(Bloomberg) -- Emerging-market stocks are set to post the biggest weekly losses since mid-August as the escalating conflict in the Middle East diminishes chances of a year-end rally.
The benchmark MSCI equity index for developing countries fell for the third day to its lowest since last November, while the average yield on EM hard-currency bonds advanced to the highest since 2020. The Polish currency and bonds bucked the trend, rallying this week as the pro-European Union opposition was set to form the next government, paving the way for unblocking EU funds.

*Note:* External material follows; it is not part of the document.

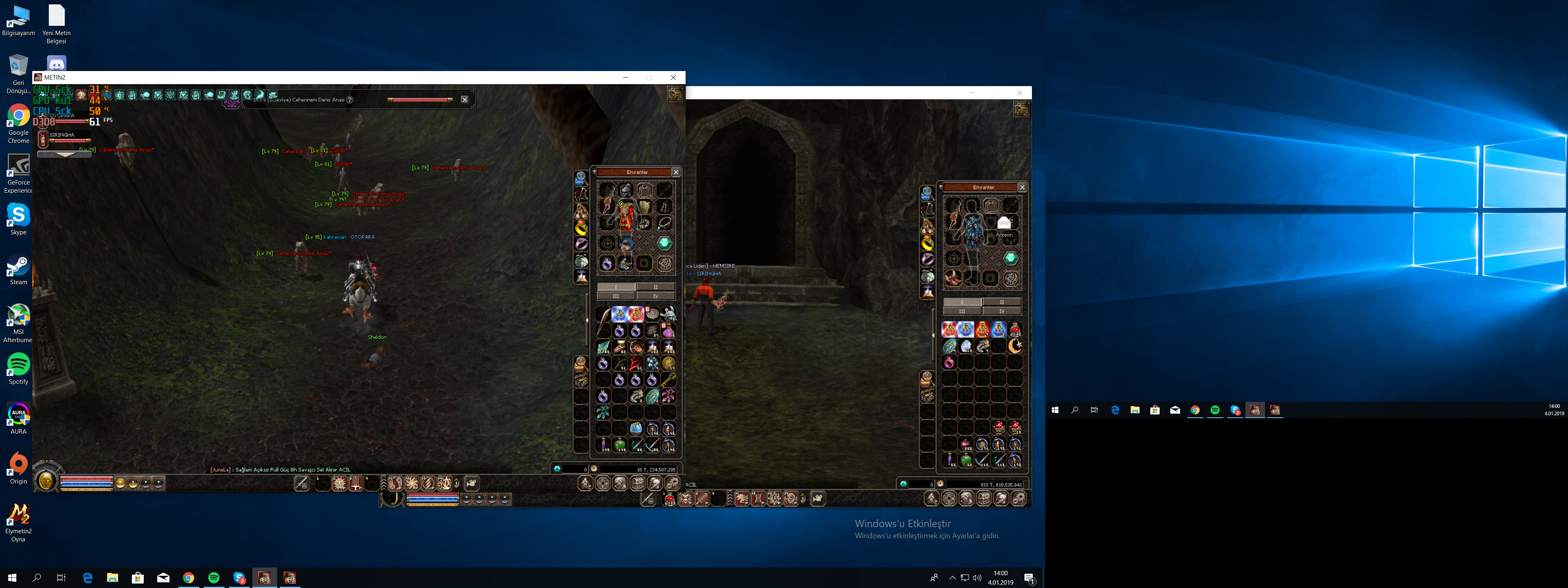The width and height of the screenshot is (1568, 588).
Task: Select the golden key item in left inventory
Action: 668,380
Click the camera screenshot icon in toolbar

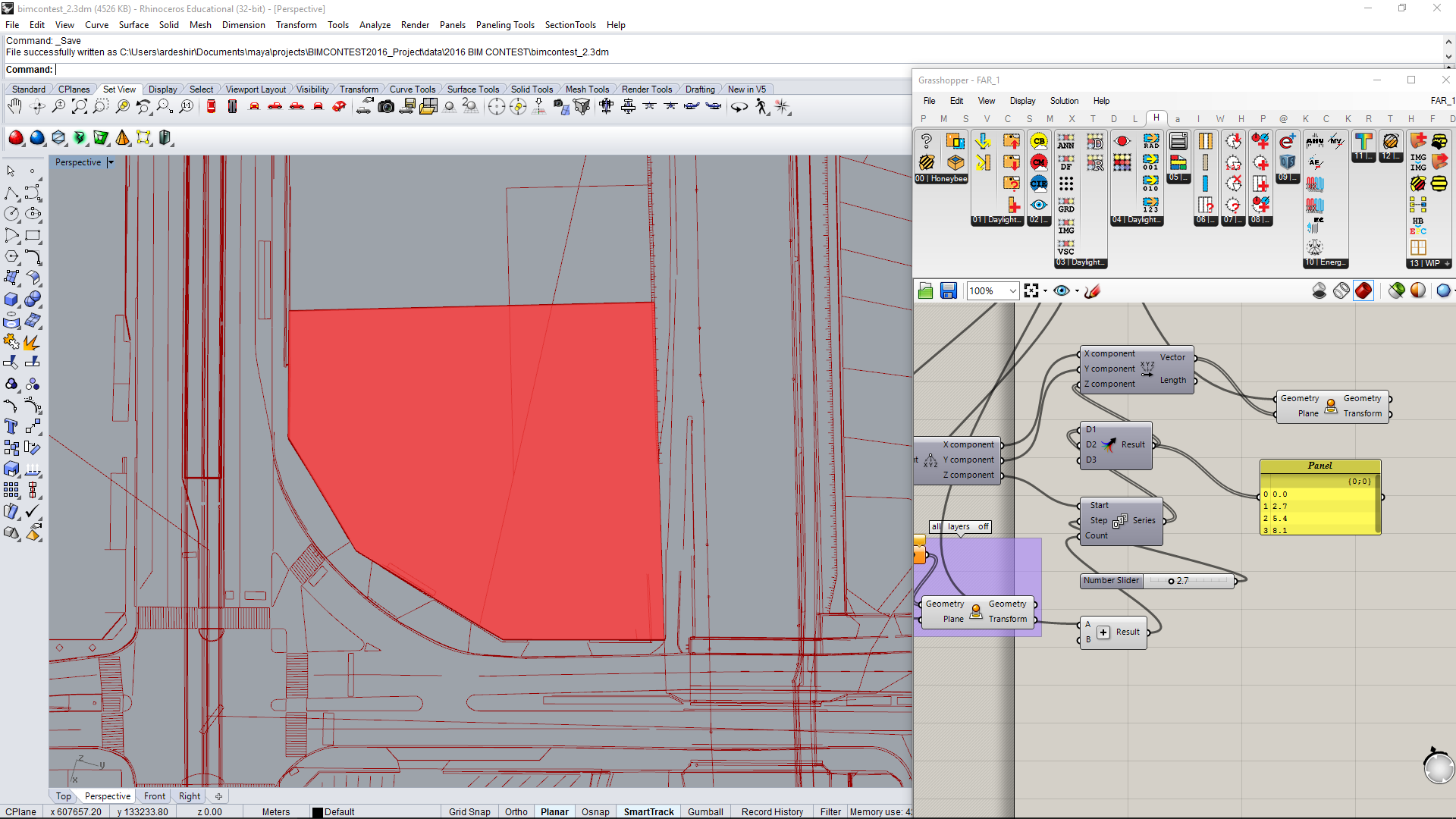(386, 107)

Markets are under pressure as oil is trading above $90 a barrel and gold approached $2,000 an ounce amid attacks on US bases in Iraq and Syria, with Israel's shekel depreciating for the 10th day in a row. Foreign investor outflows from China continued due to concerns about the property sector and the economy's recovery. All in all, EM equity losses for 2023 have exceeded 3%, on track for their third year of declines.

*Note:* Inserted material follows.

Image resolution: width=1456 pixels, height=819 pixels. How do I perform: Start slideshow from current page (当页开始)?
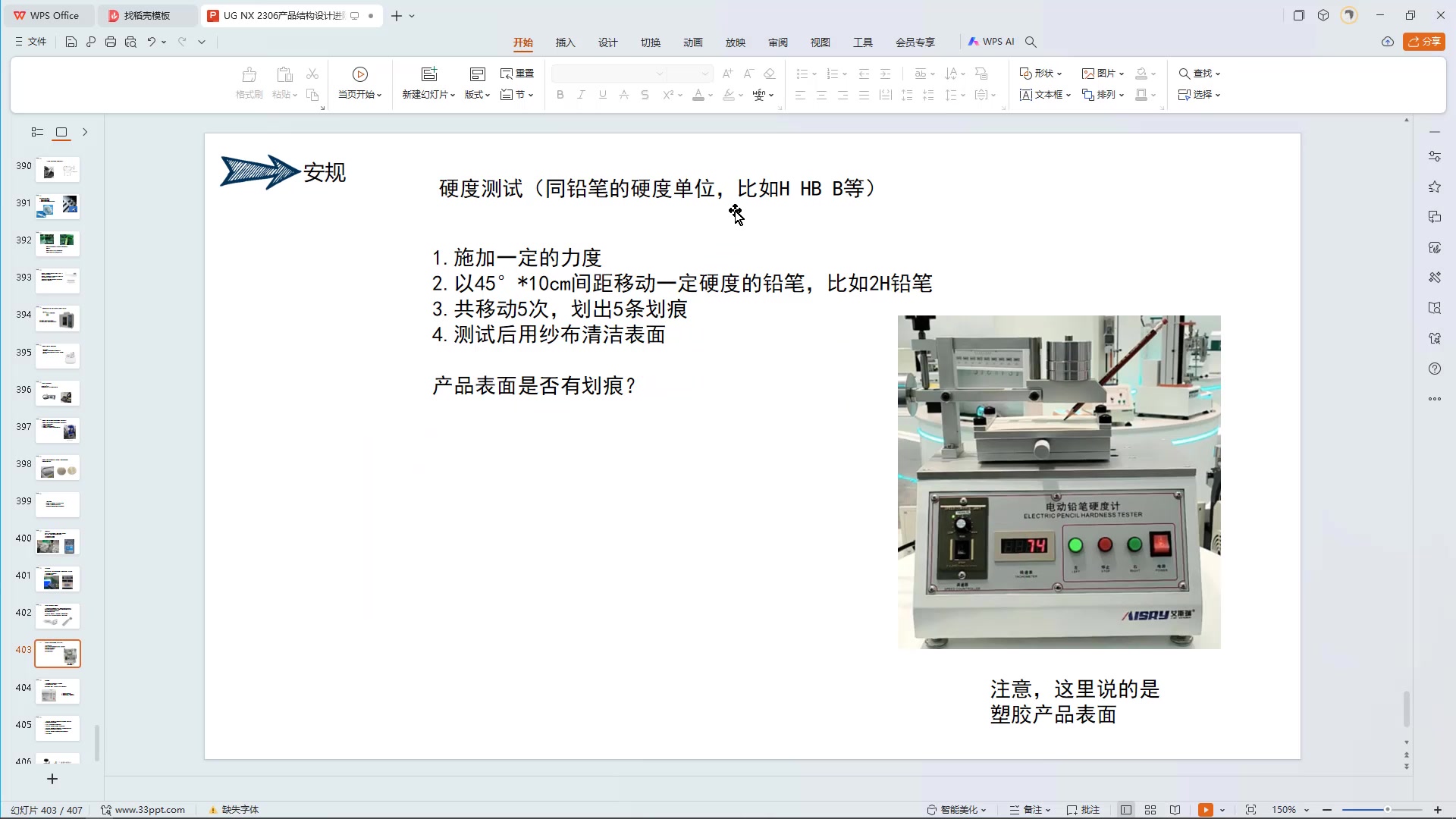coord(359,83)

“The risks of an escalation of the Israel-Hamas conflict will likely dampen the conditions for what we expect to be a year-end rally, in our opinion,' said Citigroup Inc. strategists including Eric Ollom in a note to clients. “The risk-off headwinds from the Israel-Hamas conflict, combined with lingering uncertainty over the pace and direction of Fed policy, have so far delayed this lift-off.”
Chinese stocks have slid 16% from a Jan. 30 peak amid relentless selling by global funds, many of whom cite China's ongoing housing crisis and tensions with the West as the biggest worries. A US exchange-traded fund that buys stocks in emerging markets other than China received its single-biggest daily inflows on record. Investors poured $350 million into BlackRock Inc.'s iShares MSCI EM Ex-China ETF on Thursday.
“EM could be hurt if this adds to the already negative growth outlook on China. Weaker Chinese demand is bad for global growth and therefore bad news for cyclical economies, like most EM,” said Henrik Gullberg, a macro strategist at Coex Partners Ltd. “On the other hand, it might result in further measures to stimulate growth in China and then it would eventually be growth/risk supportive.”
The average emerging market sovereign dollar-bond yield has risen 67 basis points in October amid a global selloff sparked by rising US Treasuries. The average yield has risen every day save for two in October to trade at 9.32%, the highest since May 2020.